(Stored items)
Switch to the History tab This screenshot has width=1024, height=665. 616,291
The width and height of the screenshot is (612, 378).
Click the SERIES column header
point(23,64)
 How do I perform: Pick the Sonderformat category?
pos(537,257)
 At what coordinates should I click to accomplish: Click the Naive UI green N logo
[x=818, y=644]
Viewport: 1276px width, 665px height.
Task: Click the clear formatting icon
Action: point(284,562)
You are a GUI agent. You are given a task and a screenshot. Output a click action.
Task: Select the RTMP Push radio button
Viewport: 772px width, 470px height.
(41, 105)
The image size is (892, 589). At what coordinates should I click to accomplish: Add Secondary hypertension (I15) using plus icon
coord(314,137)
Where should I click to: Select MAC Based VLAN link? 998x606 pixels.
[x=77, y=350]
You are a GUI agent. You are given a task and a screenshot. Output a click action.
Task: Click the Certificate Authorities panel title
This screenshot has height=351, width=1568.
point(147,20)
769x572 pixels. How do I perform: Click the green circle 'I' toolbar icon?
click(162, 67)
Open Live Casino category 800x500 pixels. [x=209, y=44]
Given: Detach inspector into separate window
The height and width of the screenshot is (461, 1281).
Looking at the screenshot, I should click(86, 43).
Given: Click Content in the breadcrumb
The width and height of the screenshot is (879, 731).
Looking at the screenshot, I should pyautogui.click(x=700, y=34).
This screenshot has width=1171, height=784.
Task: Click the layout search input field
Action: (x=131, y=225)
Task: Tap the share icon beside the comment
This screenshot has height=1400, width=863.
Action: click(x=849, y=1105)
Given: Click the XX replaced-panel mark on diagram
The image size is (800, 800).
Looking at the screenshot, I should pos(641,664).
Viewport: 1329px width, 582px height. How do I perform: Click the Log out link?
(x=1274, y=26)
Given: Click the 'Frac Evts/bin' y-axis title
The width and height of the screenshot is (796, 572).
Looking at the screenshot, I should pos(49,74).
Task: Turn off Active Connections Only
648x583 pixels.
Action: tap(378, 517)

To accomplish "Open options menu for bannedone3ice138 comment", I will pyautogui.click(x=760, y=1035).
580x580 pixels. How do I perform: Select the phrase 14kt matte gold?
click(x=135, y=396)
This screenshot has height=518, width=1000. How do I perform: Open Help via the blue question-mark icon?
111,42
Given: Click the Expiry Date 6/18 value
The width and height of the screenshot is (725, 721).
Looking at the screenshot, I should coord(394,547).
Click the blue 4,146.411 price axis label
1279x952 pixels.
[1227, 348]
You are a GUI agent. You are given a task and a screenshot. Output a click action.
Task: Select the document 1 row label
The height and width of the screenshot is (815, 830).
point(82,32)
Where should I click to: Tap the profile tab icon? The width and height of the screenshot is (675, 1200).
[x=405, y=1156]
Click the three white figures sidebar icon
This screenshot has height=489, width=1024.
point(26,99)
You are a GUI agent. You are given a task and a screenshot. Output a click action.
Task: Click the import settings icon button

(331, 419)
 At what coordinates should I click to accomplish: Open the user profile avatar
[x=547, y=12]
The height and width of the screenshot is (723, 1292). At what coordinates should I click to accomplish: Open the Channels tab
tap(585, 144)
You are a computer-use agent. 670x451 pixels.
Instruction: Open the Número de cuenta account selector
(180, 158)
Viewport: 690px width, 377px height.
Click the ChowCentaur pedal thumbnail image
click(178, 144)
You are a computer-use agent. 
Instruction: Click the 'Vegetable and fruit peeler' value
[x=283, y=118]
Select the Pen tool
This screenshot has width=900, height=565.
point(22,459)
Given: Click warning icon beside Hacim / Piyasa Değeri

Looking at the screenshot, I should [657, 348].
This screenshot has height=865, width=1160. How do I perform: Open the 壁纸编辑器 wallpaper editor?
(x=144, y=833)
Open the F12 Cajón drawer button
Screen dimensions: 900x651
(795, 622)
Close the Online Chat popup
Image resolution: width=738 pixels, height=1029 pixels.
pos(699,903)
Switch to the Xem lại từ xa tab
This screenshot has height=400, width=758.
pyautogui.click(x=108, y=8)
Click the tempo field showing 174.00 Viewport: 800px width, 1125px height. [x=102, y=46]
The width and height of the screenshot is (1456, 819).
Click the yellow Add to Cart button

## EXERCISE PROMPT:
Above are the entries; repeat their lines exactly, from the first through the one that contains "Open Live Casino".

## RESULT:
Switch to the History tab This screenshot has width=1024, height=665. 616,291
The width and height of the screenshot is (612, 378).
Click the SERIES column header
point(23,64)
 How do I perform: Pick the Sonderformat category?
pos(537,257)
 At what coordinates should I click to accomplish: Click the Naive UI green N logo
[x=818, y=644]
Viewport: 1276px width, 665px height.
Task: Click the clear formatting icon
Action: point(284,562)
You are a GUI agent. You are given a task and a screenshot. Output a click action.
Task: Select the RTMP Push radio button
Viewport: 772px width, 470px height.
(41, 105)
The image size is (892, 589). At what coordinates should I click to accomplish: Add Secondary hypertension (I15) using plus icon
coord(314,137)
Where should I click to: Select MAC Based VLAN link? 998x606 pixels.
[x=77, y=350]
You are a GUI agent. You are given a task and a screenshot. Output a click action.
Task: Click the Certificate Authorities panel title
This screenshot has height=351, width=1568.
point(147,20)
769x572 pixels. How do I perform: Click the green circle 'I' toolbar icon?
click(162, 67)
Open Live Casino category 800x500 pixels. [x=209, y=44]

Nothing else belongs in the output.